35 million Mexican Workers Receive Precarious WagesBy Rodrigo Brugada | Mon, 07/19/2021 - 16:15
Less than one-fifth of employed people in Mexico have a decent job, defined as one that provides a living wage and benefits, according to the NGO Accion Ciudadana Frente a la Pobreza. Also, approximately 35 million people who are working do not have a sufficient wage nor social security.
Mexico has almost 75 million people of working age and able to work (not counting students, pensioners and people with serious disabilities), of which only 50 million are employed, warns the NGO. It developed an instrument to evaluate employees’ labor situation, based on official data from INEGI, called Semaforo de Trabajo Digno (Decent Work Stoplight). This tool disaggregates people according to their labor status, with three main groups.
The first group comprises people excluded from work, meaning those who are unemployed or unavailable to join the labor force because they are doing domestic or care work. This first category comprises 24.6 million people, of whom 15.2 million do not have access to other types of work because they are in charge of care or household chores. It is worth mentioning that 95 percent of this group are women working in typically unpaid jobs.
The second category includes employed people who find themselves in a precarious labor condition because they lack sufficient income to cover the family basket (equivalent to two basic baskets) or do not have social security. The majority of workers were found in this category, reaching a number of around 35.26 million people or 70 percent of the employed population.
The third category includes people with social security and a labor income higher than two basic baskets: a salary of MX$7,500 (US$377) per month. Only 8.96 million people were counted in this category, or 17.8 percent of the employed population.

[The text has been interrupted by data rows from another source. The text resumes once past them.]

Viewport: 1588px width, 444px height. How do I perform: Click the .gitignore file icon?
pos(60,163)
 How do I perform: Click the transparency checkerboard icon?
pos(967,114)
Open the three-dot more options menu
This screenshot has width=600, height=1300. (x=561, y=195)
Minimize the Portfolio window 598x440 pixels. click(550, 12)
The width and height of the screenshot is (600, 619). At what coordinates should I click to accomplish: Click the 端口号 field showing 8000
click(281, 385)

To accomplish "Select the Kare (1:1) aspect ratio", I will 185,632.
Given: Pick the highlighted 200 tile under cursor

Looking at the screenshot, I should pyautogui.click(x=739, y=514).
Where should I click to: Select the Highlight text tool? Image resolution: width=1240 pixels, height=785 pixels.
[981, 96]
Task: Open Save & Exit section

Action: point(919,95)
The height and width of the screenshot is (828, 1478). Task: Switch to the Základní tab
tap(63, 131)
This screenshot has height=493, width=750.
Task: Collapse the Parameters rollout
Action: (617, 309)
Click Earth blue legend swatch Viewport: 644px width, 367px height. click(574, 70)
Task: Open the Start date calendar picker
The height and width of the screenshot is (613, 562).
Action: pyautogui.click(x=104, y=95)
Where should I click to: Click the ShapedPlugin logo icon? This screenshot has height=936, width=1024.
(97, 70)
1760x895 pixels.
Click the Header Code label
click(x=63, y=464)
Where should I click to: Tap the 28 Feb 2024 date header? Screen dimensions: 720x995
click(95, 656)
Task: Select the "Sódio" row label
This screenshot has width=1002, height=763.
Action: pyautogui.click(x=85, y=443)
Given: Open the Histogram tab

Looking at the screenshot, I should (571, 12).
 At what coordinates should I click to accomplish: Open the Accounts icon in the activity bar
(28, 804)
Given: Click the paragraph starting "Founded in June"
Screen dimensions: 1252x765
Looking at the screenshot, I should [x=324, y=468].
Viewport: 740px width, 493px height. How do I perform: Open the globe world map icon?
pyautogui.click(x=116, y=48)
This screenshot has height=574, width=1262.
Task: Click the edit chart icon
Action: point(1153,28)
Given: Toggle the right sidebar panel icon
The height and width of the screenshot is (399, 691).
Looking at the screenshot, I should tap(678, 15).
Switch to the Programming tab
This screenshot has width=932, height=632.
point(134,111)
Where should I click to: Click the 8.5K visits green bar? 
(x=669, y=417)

This vicious circle of precarious work begins with the system's limited capacity to generate formal jobs with sufficient wages and social security. It affects the growth of the economy, the size of the domestic market, tax collection capacity, human rights and poverty and inequality in the country. Since the end of the last century, wages have been held back and subcontracting practices, corrupt unionism and a social security scheme that conditions the right to health care to labor benefits have been allowed, making them more expensive and excluding most of the population.
Moreover, macroeconomic policies have been unilaterally oriented to control inflation, thus neglecting the sustained growth of the national product and employment, dismantling labor protection warranties and maintaining an institutional wage policy contrary to workers, according to Politica y Cultura.
These policies take on greater relevance in the context of the economic crisis caused by the pandemic. Last year Mexico saw poverty increase by 12 million people, 3 million more lost their jobs, 2.6 million became underemployed and 2.3 million jobs with sufficient income were lost. Likewise, inflation is 2.6 percentage points above January 2020.
To remedy this situation and guarantee decent work for the population, Accion Ciudadana Frente a la Pobreza recommended increasing the minimum wage until it is above the cost of two basic food baskets and favoring unions who defend workers' rights, the legitimization of collective bargaining agreements, and the eradication of outsourcing. The NGO also recommended strengthening support for the training and employment of young people, promoting the adoption of new labor standards in companies, establishing decent work as the only legal form of contracting, and eliminating incentives for informality by overcoming the dependence of the right to health on labor benefits. It also urged the creation of a national care system that will facilitate the entrance to the workforce for millions of women.